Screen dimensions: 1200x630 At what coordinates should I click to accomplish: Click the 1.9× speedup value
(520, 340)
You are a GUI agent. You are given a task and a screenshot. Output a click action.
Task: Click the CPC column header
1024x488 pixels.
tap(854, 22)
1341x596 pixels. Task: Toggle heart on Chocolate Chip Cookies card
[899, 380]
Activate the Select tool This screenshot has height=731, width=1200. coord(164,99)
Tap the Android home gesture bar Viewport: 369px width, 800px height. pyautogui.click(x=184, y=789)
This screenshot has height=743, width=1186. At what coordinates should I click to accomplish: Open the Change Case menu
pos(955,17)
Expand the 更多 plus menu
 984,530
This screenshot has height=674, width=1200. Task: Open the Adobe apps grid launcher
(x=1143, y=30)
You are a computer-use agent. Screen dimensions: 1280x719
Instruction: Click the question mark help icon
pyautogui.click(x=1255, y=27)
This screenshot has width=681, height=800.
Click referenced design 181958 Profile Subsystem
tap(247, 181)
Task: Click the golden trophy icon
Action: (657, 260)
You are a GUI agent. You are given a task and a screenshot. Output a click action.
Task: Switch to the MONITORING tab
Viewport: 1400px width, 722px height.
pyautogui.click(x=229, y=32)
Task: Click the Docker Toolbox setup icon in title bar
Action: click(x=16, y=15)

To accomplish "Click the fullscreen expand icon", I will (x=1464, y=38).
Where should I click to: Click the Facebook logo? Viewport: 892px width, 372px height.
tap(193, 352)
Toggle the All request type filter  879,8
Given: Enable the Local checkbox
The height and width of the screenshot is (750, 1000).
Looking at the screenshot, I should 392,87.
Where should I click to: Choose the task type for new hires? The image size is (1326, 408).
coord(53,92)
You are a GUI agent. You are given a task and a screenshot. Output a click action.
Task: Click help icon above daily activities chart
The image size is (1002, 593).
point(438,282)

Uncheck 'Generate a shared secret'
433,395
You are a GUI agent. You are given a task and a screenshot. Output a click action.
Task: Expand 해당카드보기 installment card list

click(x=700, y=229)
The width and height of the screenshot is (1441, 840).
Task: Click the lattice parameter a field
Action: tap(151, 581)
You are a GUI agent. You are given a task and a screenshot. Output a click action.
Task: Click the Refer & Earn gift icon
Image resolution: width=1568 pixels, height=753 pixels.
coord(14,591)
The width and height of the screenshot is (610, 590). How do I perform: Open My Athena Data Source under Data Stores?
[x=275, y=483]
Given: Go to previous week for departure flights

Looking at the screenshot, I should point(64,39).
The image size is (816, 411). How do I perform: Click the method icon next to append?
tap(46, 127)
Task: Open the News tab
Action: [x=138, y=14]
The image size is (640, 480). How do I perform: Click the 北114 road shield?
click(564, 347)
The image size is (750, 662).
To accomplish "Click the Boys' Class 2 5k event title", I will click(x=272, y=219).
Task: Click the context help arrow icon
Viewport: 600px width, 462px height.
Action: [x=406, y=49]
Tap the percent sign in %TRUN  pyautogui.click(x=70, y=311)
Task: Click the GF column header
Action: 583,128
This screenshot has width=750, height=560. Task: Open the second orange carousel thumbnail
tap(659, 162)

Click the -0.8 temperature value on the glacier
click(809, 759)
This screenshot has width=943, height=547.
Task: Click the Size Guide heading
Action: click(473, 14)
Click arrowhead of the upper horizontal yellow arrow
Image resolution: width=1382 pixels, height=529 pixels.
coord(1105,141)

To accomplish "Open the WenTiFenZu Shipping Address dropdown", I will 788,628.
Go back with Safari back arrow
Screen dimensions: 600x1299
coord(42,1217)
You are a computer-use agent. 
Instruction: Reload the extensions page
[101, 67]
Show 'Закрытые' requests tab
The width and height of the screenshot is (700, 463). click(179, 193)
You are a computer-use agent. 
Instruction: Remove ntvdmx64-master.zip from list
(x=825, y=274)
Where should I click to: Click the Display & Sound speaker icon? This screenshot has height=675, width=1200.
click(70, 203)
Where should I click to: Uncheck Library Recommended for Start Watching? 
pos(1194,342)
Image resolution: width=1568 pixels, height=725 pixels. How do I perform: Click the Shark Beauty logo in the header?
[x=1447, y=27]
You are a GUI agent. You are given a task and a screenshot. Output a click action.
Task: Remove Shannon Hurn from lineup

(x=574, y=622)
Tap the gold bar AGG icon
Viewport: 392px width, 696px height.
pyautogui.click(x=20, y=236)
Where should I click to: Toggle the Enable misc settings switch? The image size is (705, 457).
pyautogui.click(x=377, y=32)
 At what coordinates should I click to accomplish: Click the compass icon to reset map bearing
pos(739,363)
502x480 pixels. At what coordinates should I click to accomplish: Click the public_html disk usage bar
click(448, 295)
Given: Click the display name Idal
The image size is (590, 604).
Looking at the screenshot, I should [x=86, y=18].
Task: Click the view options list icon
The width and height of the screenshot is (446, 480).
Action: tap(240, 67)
####
_ACTIVITY_
Copy every line in the entries above that has the string "will" in it.

_TASK RESULT_
To accomplish "Click the fullscreen expand icon", I will (x=1464, y=38).
To accomplish "Click the Boys' Class 2 5k event title", I will click(x=272, y=219).
To accomplish "Open the WenTiFenZu Shipping Address dropdown", I will 788,628.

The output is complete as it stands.